Since 1999, avalanches are Colorado’s top weather-related killer, according to data from the Storm Events Database

Chris Bianchi
The Denver Post
Colorado traffic snow
Semi-trucks, top, turn across Interstate 70 to head back towards Denver as I-70 westbound was closed from Georgetown, Colo., to Silverthorne due to avalanche reduction work Tuesday, Jan. 10, 2017. All cars and trucks had to turn around. Portions of I-70 as well mountain passes on other highways are being periodically closed so crews can trigger avalanches to prevent surprise slides, leaving drivers to wait it out.
Andy Cross/The Denver Post via AP

A map posted online this month by Washington Post meteorologist and USTornadoes.com co-founder Ian Livingston shows the “most frequent cause of weather fatalities by NWS County Warning Area,” which divides the country by the 122 National Weather Service offices.
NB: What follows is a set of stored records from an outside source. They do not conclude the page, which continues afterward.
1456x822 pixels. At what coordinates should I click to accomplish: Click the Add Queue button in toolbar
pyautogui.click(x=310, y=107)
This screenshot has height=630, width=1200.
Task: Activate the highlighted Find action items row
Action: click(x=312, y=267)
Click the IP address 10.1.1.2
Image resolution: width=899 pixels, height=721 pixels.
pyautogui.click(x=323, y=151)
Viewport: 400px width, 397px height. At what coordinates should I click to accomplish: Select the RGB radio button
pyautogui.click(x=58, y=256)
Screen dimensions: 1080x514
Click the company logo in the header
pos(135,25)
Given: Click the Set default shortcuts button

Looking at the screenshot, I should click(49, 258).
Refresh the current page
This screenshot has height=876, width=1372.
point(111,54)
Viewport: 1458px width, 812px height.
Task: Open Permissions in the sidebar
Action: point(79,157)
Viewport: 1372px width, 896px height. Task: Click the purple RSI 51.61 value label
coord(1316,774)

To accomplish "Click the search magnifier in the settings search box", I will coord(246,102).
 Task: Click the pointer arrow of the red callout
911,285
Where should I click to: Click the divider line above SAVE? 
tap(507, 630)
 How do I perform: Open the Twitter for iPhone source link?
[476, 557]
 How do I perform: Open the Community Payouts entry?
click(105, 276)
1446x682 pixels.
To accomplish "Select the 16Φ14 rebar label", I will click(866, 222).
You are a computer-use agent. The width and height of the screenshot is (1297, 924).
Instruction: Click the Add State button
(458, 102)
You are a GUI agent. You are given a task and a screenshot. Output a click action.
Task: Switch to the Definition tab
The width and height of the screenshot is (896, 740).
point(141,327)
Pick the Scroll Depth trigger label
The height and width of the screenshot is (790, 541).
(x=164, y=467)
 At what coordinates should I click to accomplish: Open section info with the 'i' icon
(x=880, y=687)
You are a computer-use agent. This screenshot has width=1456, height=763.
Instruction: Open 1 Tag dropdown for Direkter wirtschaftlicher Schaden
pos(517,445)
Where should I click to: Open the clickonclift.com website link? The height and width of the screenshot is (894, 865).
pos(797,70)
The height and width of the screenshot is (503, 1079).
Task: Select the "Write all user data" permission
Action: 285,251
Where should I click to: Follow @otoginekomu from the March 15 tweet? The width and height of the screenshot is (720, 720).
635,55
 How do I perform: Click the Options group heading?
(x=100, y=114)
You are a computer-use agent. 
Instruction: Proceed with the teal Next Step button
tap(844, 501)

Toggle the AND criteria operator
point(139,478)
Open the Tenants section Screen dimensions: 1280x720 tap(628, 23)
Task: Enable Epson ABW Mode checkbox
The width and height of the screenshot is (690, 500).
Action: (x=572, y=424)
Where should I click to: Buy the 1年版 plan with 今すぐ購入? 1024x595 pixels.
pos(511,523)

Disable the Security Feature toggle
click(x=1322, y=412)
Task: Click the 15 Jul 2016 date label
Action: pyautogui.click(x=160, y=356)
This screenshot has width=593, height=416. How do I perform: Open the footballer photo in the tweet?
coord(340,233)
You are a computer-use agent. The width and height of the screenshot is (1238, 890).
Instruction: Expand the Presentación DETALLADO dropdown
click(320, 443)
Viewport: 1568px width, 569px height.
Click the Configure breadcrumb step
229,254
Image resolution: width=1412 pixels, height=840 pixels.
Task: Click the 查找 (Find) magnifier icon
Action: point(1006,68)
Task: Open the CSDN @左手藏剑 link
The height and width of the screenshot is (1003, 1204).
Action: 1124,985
What was the most common weather-related killer among the three Colorado-based weather service offices? Avalanches.

Weather-related fatalities along the Front Range tend to be caused more by flooding and lightning, at least based on official weather-related fatalities logged by the National Weather Service during the past 20 years.



That said, it’s often avalanches that create the most weather-related heartbreak each year. Since 1999, 119 avalanche fatalities have been recorded in Colorado, or an average of about six per year. That’s the most avalanche-related deaths of any state in that 20-year period. Alaska is next, with 88 avalanche-related deaths since 1999.

Eight avalanche deaths were recorded in Colorado last winter, all of which took place this calendar year, according to the American Avalanche Association.